Glastonbury Abbey -- Lady Chapel
The second myth connects King Arthur to Glastonbury. After Arthur’s precarious birth in Tintagel Castle, Cornwall, he later came to power in the Glastonbury area. Camelot was alleged to have been situated near modern Glastonbury. Merlin’s magical crystal cave was believed to be located within the Tor itself, while Arthur’s sister, a Druid priestess, had her stronghold atop the Tor, then the Isle of Avalon. The reported remains of King Arthur and his Queen Gweneviere are buried on the grounds of the Glastonbury Abbey.
A wealth of fascinating configurations and speculations abound in the Glastonbury area. The Tor labyrinth is believed to have been used from prehistoric times and researchers suggest that it "may have had a ritual function." At the very least, the Glastonbury labyrinth offers an entertaining climb up the Tor. A ruined Christian chapel stands at the top of the Tor; to some, the Tor’s energy feels "trapped" or "capped" by the chapel. The Glastonbury Zodiac is supposedly a configuration of local landmarks in the surrounding countryside which represent the twelve signs of the Zodiac as well as the twelve members of the Round Table. Glastonbury Tor, along with the nearby hills of Burrow Mump, Hamdon Hill and Cadbury are aligned in sacred geometry, in what appears to be a parallelogram.

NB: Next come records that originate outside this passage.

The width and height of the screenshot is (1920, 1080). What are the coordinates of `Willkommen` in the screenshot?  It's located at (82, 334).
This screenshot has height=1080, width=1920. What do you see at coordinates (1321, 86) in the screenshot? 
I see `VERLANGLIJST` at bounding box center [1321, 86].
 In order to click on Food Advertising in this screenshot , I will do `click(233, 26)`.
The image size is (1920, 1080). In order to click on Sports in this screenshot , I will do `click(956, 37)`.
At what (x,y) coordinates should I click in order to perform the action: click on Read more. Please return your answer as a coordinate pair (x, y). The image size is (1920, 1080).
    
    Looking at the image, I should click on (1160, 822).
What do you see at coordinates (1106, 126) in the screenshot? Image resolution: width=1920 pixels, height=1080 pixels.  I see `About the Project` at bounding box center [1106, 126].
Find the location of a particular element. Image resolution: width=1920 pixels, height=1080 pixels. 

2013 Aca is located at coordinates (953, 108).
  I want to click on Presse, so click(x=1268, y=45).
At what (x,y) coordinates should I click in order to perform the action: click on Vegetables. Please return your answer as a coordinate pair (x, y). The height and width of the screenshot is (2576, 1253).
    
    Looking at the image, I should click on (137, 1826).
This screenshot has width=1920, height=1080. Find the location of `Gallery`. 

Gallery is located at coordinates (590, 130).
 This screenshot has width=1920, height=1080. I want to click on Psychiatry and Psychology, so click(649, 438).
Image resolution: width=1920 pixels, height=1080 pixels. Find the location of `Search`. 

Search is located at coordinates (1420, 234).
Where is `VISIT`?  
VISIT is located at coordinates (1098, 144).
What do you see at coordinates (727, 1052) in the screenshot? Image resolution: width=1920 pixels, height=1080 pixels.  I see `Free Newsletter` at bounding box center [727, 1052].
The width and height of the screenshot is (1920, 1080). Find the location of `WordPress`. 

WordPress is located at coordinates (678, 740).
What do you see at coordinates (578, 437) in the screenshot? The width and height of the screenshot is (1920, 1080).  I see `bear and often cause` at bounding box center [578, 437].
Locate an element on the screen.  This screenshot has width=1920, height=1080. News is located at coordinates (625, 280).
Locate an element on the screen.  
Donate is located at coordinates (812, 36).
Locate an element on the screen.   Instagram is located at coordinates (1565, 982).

Below I recount some of the amazing experiences that my fellow sacred travelers and I experienced when we were staying in Glastonbury:
One of our group of six pilgrims was an angry and troubled young woman, who bristled with outrage at the encroachment of civilization on various sacred sites we visited. She had expressed her vehement opinions a number of times and seemed to prefer her own company rather than being part of the group. While we were in Glastonbury, she decided to spend the entire day at the Chalice Well. The woman who returned to us was quite a different person. Her face was relaxed, with the frowns and wrinkles smoothed out. She smiled, laughed and joked with us in a friendly manner throughout the rest of the trip. Her whole demeanor had changed to one of serenity and openness. She said she noticed the electrical tension wires near the Well, but they didn’t upset her any more!
Our group leader had been ill and bedridden for more than a week before we arrived in Glastonbury. The last night in Glastonbury she realized the "gift" of her illness: she was learning to surrender her need to control and lead, and to allow others to find their own way through their own inner wisdom. The next day she was totally well and remained so for the duration of our tour.